[Goal of the exercise] In the supplied passage on the Anthropic adapter, what ProviderError code and retry setting does an HTTP 529 overloaded_error map to?

***** Supplied passage

Model recommendation. Three Claude tiers worth knowing:

Model	When to pick it
`claude-haiku-4-5-20251001`	The cheapest path. Fine for low-stakes classification or summarisation inside the reconcile loop.
`claude-sonnet-4-6`	The default operator workhorse. Best cost/quality balance for incident-response reasoning.
`claude-opus-4-7`	Highest reasoning quality for the rare hard call. Reserve for paths where a wrong answer is materially costly.

The model choice belongs in Adapter.Model (default claude-sonnet-4-6) and gets overridden per-call by the operator's wiring if you need tier routing per CR or per namespace.

Token usage comes back on resp.Usage (InputTokens, OutputTokens). Latency is your own time.Since(start) — Anthropic's response doesn't carry a server-side timing field, and even if it did, you want client-observed wall-clock for the operator's metrics.

Claude-guided task — implement the adapter

Open Claude Code in the operator-llm repo. Same discipline as before: read every file before running anything; ask Claude to justify each choice before accepting it.

What to ask Claude for, in order:

Create pkg/llm/anthropic/adapter.go with an Adapter struct holding Client *anthropic.Client, Model string (default claude-sonnet-4-6), and MaxTokensCap int64 (default 4096). The constructor New(opts Options) *Adapter reads ANTHROPIC_API_KEY from env when no explicit client is passed; falls back to ANTHROPIC_MODEL env var when Model is empty.
Implement Ask(ctx, req) (Response, error). Translate req.SystemHint → System, req.Prompt → a single user message, req.MaxTokens (capped to MaxTokensCap) → MaxTokens. Time the call with time.Now() ↔ time.Since(start). Map resp.Usage into the typed response with Provider: "anthropic".

Map errors into ProviderError using this table:

Anthropic signal	→ `ProviderError`
HTTP 401 (`authentication_error`)	`Code: "auth", Retryable: false`
HTTP 403 (`permission_error`)	`Code: "auth", Retryable: false`
HTTP 429 (`rate_limit_error`)	`Code: "rate_limit", Retryable: true`
HTTP 500 / 502 / 503	`Code: "unavailable", Retryable: true`
HTTP 529 (`overloaded_error`)	`Code: "unavailable", Retryable: true`
HTTP 400 (`invalid_request_error`)	`Code: "bad_request", Retryable: false`
HTTP 404 (`not_found_error` — model name typo)	`Code: "not_found", Retryable: false`
`ctx.Err() == context.DeadlineExceeded`	`Code: "timeout", Retryable: true`
`ctx.Err() == context.Canceled`	return `context.Canceled` directly

The SDK's *anthropic.Error exposes the HTTP status and the API error type — use both for classification. Don't infer from the message string; the status code is the contract.

**********
***** Excerpted data

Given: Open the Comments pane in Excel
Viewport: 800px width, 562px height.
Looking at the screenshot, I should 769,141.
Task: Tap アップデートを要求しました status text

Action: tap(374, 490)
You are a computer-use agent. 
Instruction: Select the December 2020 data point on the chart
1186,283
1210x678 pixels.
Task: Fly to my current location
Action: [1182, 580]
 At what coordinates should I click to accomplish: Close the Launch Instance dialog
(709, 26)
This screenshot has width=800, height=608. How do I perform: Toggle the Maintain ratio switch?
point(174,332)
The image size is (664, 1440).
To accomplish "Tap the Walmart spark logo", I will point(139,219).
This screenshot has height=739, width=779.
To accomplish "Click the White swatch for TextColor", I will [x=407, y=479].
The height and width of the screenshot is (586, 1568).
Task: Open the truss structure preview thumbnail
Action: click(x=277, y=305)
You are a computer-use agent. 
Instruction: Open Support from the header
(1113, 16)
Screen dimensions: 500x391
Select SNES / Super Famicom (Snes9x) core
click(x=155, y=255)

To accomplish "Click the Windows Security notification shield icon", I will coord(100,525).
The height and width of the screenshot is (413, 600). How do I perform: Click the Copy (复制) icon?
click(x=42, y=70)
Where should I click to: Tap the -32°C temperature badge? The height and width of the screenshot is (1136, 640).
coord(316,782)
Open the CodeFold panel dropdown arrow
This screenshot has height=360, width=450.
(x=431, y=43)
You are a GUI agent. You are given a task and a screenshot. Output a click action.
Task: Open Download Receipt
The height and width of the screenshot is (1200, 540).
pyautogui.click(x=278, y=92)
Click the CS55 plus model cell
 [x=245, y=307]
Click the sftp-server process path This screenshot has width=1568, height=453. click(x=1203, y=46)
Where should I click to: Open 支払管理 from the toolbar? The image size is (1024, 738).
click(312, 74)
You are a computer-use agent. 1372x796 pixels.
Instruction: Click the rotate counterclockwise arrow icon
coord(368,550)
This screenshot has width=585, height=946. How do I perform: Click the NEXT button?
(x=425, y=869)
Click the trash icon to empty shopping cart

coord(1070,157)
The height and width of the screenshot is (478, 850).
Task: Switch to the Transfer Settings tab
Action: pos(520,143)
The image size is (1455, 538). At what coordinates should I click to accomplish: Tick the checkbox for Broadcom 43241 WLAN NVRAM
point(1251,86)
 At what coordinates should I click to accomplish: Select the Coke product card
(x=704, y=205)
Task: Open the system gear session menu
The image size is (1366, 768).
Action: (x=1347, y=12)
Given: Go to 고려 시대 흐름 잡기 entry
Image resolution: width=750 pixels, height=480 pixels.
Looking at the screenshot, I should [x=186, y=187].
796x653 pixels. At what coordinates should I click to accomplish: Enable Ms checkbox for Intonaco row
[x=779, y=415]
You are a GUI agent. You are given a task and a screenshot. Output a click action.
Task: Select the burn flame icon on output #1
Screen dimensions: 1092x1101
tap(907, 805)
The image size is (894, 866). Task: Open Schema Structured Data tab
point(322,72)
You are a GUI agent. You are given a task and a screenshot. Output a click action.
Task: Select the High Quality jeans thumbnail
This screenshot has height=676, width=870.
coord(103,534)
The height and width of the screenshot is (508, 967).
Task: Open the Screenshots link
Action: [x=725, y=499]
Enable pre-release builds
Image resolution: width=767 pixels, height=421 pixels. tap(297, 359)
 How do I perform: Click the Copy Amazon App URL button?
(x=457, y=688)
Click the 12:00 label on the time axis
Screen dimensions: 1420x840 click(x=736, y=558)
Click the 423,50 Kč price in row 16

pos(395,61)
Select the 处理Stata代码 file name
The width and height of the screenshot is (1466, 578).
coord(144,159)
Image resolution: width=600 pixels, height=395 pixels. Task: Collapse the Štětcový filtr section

**********

[Response to the exercise] Code "unavailable", with Retryable set to true.